A case so compelling till you hear the counter arguments.
It has been said by wise philosophers that an argument is so compelling till you have heard the counter argument. Remember your economics class where socialism seemed so good till you heard the capitalist critique of it or vise versa? The fact is that many times when we follow the evidence, we have good arguments for both sides and end up having to make a choice of most plausible rather than from absolute proof – since such proof requires measurements and empiricism that we just can’t get sometimes from matters of history. Sometimes however, Science catches up over time and empirical measures can be obtained from new technology, like the sequencing of the Neanderthal mitochondrial DNA has pretty much proven (though debate still exist for a small few) the hypothesis that modern humans arose in Africa before migrating to Europe and replacing the Neanderthal population with little or no interbreeding.
I suspect (with my present ignorance on the matter) that the complexity of the evidence will be compelling both ways and reach a point with no more qualifying experiments to break the stalemate between the arguments for and against. Such stalemates have left some cases in history and archeology unresolved, like the Getty Kuros, but we don’t get so worked up on them because of the low level of vested interest.
So my advice here is that everyone, should hear arguments from both sides, and be left to make up their God given minds – and its our Christian responsibility to make sure that the counter arguments are put out there where people will see them.
Epistemological choice we make on the questions of religion.
You will hear of the use of statistics in this debate (which we must not be too quick to dismiss) and how those inscriptions have to high a probability of the name pool to be talking about anyone else than the Christian Jesus.

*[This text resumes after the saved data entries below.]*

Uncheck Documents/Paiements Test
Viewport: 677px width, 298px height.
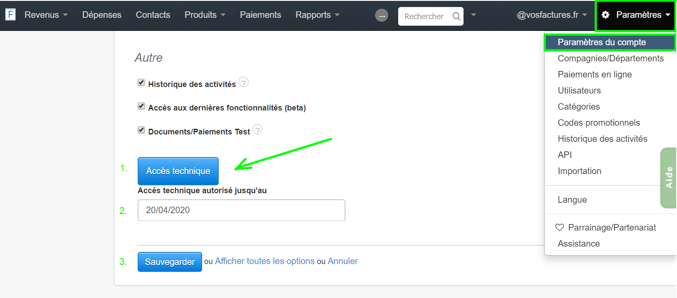[x=141, y=129]
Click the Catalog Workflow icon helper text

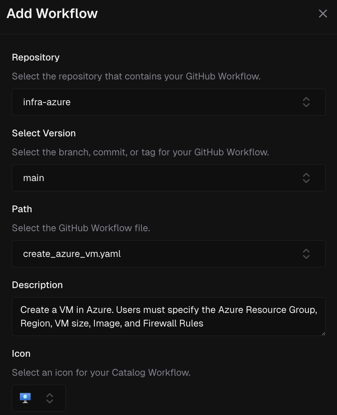pos(101,373)
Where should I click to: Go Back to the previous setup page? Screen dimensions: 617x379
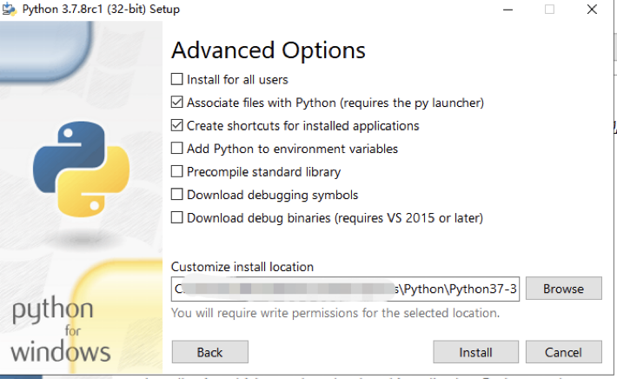[x=209, y=352]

The thing is, the stats can go both ways, because since it is a probability, it could be that this case is from the minority amount and not the majority. We simply need a lot more test to supplement the use of the statistics. The fact is, you make a choice in subscribing to a theory of what is more plausible from the evidence presented to you – but you have to be very aware of the fact that your making a choice.
Religion is not motivated by rationale alone.
I repeated myself again about the fact that we make a choice of what to believe with the risk of looking like a Postmodern agnostic! But I do so to lay a foundation for this important point, that our decisions on the matters of religion are not motivated by rationale alone. The question of motivation is crucial, as it works to affect our industriousness in examining the evidence, the equality of honest evaluation we give to both sides of the argument and so forth. Motivation can even blind us subconsciously to compelling evidence before our eyes.
I am not saying that this matter will never be resolved; it could be that the evidence is so compelling for one side that any honest person will see it clearly. But no matter how compelling the case will be, there will be some people who would not budge from their position, and when we engage this battle, we have to learn to respect them and let them be.
Also I think its best at some point to resolve this matter for what it is – if it’s a historical issue, let’s leave our emotional baggage and religious zeal aside and engage the arguments and matter with professionalism and with clearly defined historical tools and analysis.
The economics of a controversy.
Lastly, do keep an eye on the economic paradigm of this controversy. Dan Brown has proven the profitability of this genre of media (books, documentaries, movie rights, etc.) and given the cultural climate of the USA, where many feel that the nation has been taken captive by religious zealots (sometimes paranoia, sometimes reality) – there are both monetary and non monetary benefits to shaking up Christianity. One has to wonder if James Cameron has been successful since Titanic, or if the actual motivation for this documentary of theirs was the great money that will follow this great controversy. On the counter side, he could be doing this from a passion of the truth – but the statistics are doubtful I suspect.